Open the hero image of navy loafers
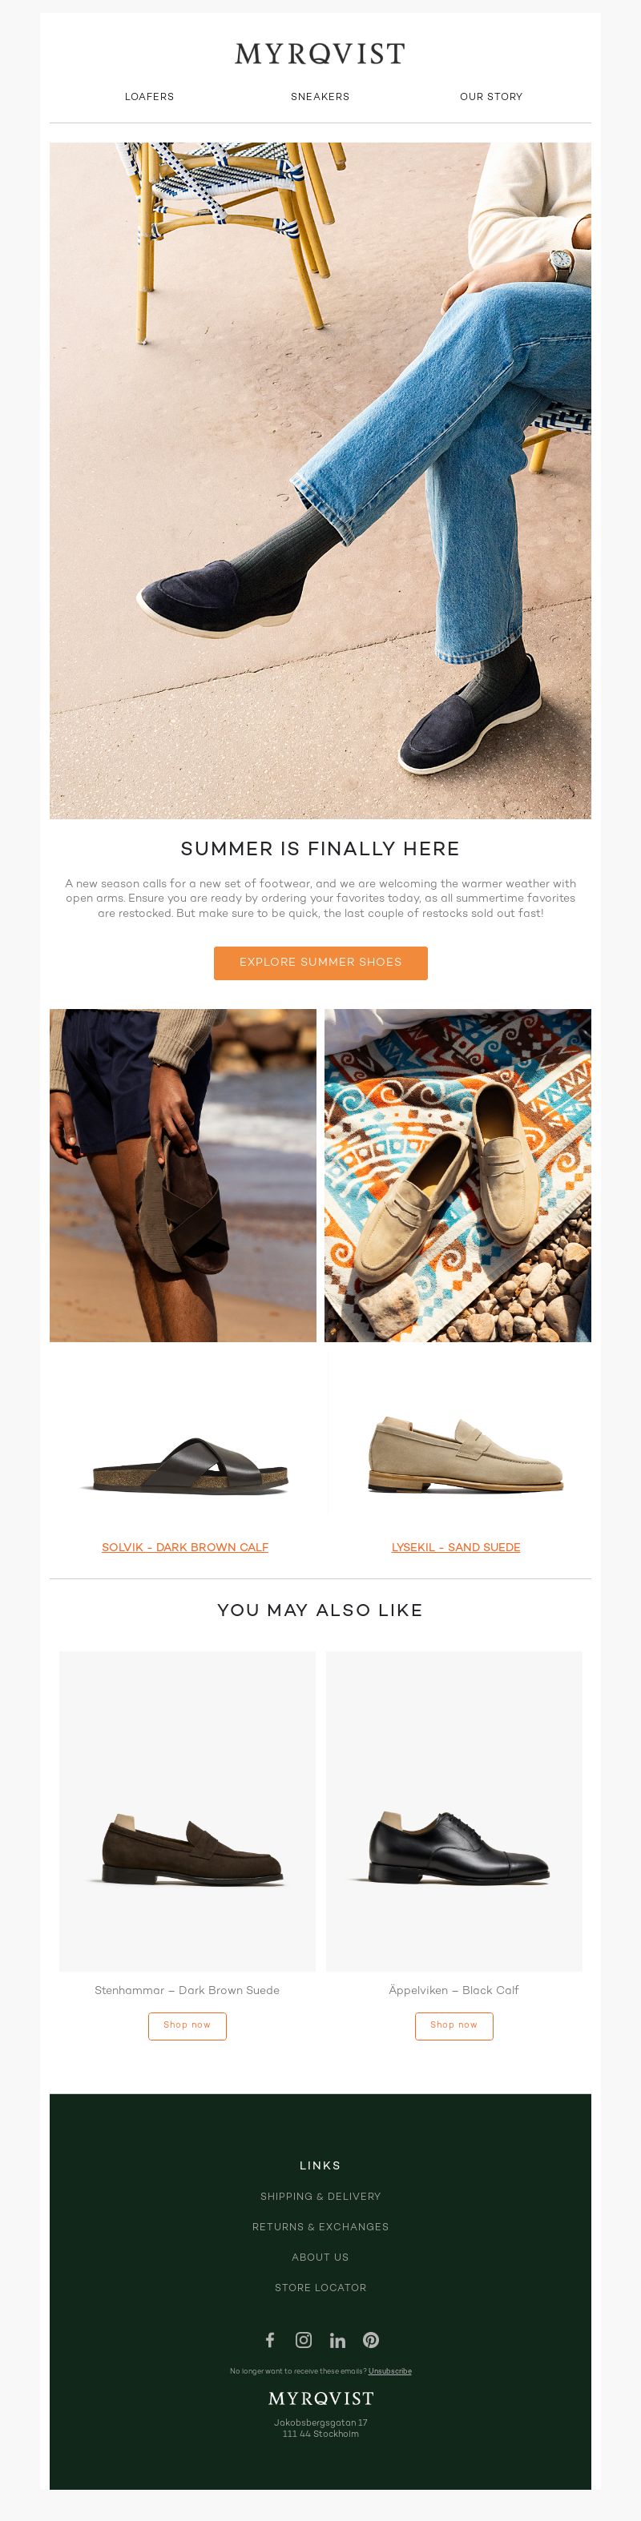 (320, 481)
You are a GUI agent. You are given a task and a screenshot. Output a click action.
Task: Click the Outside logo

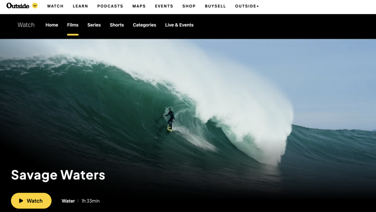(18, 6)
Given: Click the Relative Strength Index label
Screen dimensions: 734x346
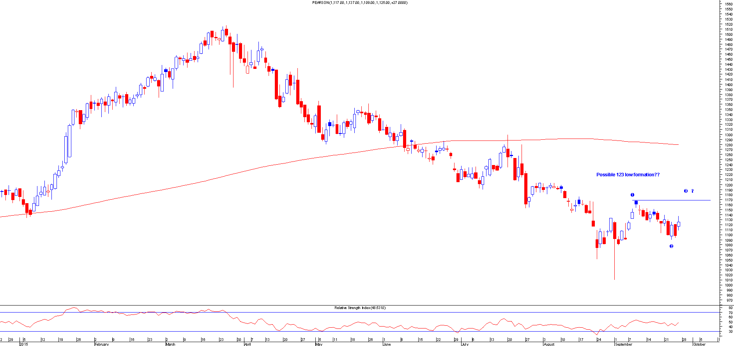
==================================================
Exercise instructions
Locate the line containing "Task: Click the Outside logo" in the records above, then output it and every line after it through the last, excluding pictures.

Task output
Task: Click the Outside logo

(18, 6)
Given: Click the Relative Strength Index label
Screen dimensions: 734x346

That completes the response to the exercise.